The researchers charged one set of discharged Panasonic NCR 18650B cylindrical lithium-ion batteries, such as those found in Tesla cars, using the same industry fast-charging method as the fast chargers typically found along US freeways.

They also charged a set of batteries using a new fast-charging algorithm based on the battery’s internal resistance, which interferes with the flow of electrons.

The internal resistance of a battery fluctuates according to temperature, charge state, battery age, and other factors. High internal resistance can cause problems during charging.

The new charging method uses an adaptive system that learns from the battery by checking its internal resistance during charging. It rests when internal resistance kicks in to eliminate loss of charge capacity.

For the first 13 charging cycles, the battery storage capacities for both charging techniques remained similar. After that, however, the industry fast-charging technique caused capacity to fade much faster: after 40 charging cycles, the batteries retained only 60 per cent of their storage capacity.

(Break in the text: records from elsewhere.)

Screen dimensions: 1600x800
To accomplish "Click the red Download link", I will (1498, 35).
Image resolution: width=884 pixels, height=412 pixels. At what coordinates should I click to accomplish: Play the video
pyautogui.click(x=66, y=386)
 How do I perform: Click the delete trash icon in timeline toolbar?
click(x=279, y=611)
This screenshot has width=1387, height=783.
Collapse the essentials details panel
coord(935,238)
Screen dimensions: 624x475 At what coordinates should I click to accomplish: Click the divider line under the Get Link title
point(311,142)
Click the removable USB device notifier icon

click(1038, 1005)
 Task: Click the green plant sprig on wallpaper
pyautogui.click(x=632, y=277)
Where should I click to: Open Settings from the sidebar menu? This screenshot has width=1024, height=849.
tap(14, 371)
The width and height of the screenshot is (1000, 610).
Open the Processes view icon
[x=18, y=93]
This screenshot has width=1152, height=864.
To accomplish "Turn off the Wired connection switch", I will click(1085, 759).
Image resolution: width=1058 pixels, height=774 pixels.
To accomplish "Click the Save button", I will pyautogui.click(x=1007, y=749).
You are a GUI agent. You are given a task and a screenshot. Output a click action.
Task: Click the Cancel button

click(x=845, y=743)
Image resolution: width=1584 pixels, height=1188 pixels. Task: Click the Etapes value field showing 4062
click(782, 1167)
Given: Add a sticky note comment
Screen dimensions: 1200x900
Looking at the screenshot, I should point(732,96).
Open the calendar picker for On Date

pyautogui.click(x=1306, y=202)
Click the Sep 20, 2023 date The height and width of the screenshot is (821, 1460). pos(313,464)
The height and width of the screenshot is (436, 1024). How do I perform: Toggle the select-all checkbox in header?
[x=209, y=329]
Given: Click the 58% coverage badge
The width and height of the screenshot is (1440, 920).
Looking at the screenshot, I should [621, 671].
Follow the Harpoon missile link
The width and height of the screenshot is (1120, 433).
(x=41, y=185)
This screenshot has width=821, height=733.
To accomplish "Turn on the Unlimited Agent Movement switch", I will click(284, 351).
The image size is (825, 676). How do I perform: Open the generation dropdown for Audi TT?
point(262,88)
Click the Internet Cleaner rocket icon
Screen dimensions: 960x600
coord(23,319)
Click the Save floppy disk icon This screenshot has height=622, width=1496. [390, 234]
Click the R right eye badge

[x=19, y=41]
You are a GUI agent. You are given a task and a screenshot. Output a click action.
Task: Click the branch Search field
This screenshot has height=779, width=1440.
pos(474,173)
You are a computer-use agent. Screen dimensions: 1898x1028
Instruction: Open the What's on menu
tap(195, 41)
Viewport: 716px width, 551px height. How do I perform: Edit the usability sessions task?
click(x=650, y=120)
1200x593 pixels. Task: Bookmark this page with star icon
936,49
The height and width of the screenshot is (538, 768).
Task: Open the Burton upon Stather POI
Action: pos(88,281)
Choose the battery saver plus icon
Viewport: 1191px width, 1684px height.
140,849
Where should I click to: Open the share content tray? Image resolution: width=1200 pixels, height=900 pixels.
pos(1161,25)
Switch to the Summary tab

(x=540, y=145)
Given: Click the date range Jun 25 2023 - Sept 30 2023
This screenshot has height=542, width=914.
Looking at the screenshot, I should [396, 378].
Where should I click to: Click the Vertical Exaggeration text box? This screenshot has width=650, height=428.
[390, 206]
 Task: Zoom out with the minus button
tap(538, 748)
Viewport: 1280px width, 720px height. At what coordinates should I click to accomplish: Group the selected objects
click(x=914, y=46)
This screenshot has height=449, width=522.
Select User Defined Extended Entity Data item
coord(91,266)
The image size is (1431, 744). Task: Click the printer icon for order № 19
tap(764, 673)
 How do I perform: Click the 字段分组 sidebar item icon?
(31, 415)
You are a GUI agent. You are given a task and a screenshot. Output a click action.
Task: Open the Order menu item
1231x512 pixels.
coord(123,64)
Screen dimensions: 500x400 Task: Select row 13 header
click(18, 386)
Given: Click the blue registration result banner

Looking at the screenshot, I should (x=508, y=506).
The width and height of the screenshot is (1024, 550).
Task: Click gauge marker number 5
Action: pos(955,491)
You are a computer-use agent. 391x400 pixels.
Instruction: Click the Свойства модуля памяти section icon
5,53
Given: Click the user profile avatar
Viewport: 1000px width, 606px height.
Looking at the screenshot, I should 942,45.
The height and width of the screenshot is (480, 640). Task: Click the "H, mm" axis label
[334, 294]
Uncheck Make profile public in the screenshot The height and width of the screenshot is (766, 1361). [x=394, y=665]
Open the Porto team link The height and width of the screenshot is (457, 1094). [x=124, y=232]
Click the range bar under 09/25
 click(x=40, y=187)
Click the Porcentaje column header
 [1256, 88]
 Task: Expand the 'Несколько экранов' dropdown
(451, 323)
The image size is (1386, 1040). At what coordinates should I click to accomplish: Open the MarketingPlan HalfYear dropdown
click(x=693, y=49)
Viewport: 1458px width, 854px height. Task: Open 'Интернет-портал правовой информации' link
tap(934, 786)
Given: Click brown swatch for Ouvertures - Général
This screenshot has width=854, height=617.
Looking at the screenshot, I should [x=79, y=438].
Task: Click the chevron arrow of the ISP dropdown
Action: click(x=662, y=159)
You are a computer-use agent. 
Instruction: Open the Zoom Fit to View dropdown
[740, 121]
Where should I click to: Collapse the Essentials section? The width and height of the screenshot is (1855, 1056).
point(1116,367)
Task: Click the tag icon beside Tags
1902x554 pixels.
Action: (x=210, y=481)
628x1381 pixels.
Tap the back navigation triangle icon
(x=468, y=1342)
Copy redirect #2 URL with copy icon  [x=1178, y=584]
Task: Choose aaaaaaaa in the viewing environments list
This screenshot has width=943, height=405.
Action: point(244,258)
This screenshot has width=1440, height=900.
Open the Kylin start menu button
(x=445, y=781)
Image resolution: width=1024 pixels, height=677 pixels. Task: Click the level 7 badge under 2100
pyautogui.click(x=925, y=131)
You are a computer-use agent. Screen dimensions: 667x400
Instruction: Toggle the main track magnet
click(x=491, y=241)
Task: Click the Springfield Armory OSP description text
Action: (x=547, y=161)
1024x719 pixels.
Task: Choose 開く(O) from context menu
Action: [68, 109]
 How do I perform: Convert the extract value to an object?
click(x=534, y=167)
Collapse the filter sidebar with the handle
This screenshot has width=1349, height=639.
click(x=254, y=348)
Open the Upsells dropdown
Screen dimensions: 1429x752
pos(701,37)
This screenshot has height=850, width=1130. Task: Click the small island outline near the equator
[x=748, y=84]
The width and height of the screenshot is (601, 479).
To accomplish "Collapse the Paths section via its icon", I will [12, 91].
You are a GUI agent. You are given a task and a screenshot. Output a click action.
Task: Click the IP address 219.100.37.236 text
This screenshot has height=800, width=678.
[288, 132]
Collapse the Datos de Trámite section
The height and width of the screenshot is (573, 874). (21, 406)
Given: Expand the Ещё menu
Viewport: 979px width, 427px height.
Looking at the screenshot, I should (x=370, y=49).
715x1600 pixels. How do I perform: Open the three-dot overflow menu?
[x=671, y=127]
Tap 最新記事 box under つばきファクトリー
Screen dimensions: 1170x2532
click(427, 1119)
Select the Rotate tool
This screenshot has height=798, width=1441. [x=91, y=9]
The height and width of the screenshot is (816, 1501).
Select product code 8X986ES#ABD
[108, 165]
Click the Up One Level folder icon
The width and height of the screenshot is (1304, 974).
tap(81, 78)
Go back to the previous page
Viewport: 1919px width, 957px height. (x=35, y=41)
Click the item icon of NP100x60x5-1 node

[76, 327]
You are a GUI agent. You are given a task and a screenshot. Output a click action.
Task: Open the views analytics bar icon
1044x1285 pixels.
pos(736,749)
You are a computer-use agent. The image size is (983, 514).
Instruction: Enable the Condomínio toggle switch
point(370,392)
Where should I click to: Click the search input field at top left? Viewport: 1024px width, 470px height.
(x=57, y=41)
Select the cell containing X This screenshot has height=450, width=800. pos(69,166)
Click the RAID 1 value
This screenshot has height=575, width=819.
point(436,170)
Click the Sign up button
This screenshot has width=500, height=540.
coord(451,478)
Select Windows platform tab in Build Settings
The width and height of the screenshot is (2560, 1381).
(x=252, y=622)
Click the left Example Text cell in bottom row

Batteries charged using the internal resistance charging method retained more than 80 per cent capacity after the 40th cycle.

At 80 per cent capacity, rechargeable lithium-ion batteries have reached the end of their useful life for most purposes. Batteries charged using the industry fast-charging method reached this point after 25 charging cycles, while internal resistance method batteries were good for 36 cycles.

“Industrial fast-charging affects the lifespan of lithium-ion batteries adversely because of the increase in the internal resistance of the batteries, which in turn results in heat generation,” co-author Tanner Zerrin said.

Worse, after 60 charging cycles, the industry method battery cases cracked, exposing the electrodes and electrolyte to air and increasing the risk of fire or explosion. High temperatures of 60°C accelerated both the damage and the risk.

“Capacity loss, internal chemical and mechanical damage and the high heat for each battery are major safety concerns, especially considering there are 7,104 lithium-ion batteries in a Tesla Model S and 4,416 in a Tesla Model 3,” Mihri Ozkan said.

Internal resistance charging resulted in much lower temperatures and no damage.

“Our alternative adaptive fast-charging algorithm reduced capacity fade and eliminated fractures and changes in composition in the commercial battery cells,” said engineer Cengiz Ozkan.

The researchers have applied for a patent on the adaptive internal resistance fast-charging algorithm that could be licensed by battery and car manufacturers.

In the meantime, the team recommends that electric vehicle owners minimise the use of commercial fast chargers, recharging before the battery is completely drained and preventing overcharging.

On Wednesday, the UK government announced a £1bn investment in green transport, including £500m to support the rollout of rapid charging hubs to ensure that drivers of EVs are never more than 30 miles from a charging point.